The documentary “Objective Baku: How Hitler lost the battle for oil” was screened in Los Angeles at the Cedars-Sinai Medical Center, one of the largest and most renowned hospitals in the U.S.
Supported by Azerbaijan’s Consulate General in Los Angeles, the event was attended by the Center’s doctors, foreign consuls general and honorary consuls, representatives of science and culture, members of Azerbaijani, Jewish and other communities.
In his opening remarks, Cedars-Sinai’s famous cardiologist and Chairman of the “Save a Heart” Foundation Yzhar Charuzi hailed the importance of the documentary for highlighting the aspects of the World War II, which are still generally unknown.
Then “Save a Heart” Foundation’s Esther Blaugrund gave floor to Azerbaijan’s Consul General in Los Angeles Nasimi Aghayev.

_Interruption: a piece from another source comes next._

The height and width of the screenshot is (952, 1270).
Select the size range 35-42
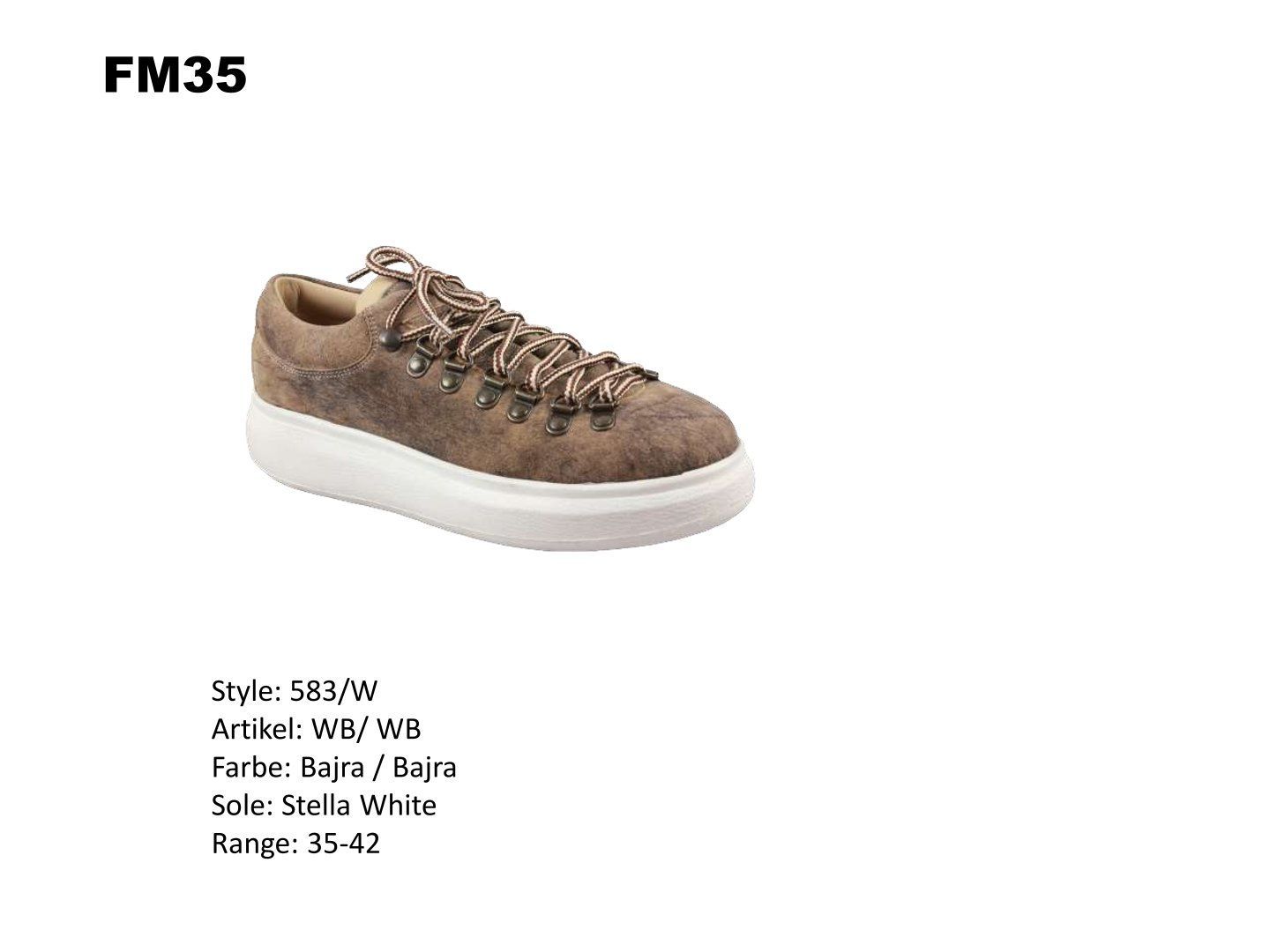coord(344,844)
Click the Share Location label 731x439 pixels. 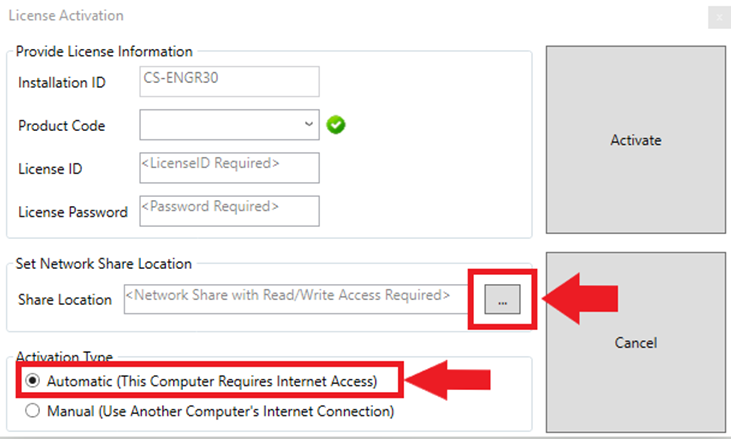[x=65, y=299]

Nasimi Aghayev highlighted the history of Azerbaijan’s oil industry and noted that oil had always played a very significant role in social, economic and political life of Azerbaijan since the 19th century. Pointing out the enormous sacrifices made by the Azerbaijani people both in the battlefield and home front in the World War II, the Consul General underlined that out of 700,000 Azerbaijanis conscripted to the front around 400,000, which constituted around 10 per cent of Azerbaijan’s total population then, perished fighting against the Nazis. Stressing the strategic importance of the oil extracted by tireless Azerbaijani oil workers, Aghayev said that without the energy supplies from Azerbaijan, the Soviet Army would have been unable to defeat the Nazi Germany and the whole course of the World War II could have been quite different. He mentioned that during 1941-1945 Baku produced more than 70 per cent of oil and 80 per cent of gasoline in the Soviet Union.
Then the event featured the screening of the documentary “Objective Baku: How Hitler lost the battle for oil,” which was produced by Arzu Aliyeva with an important support from the Heydar Aliyev Foundation and which was aired on National Geographic in several languages in 2015.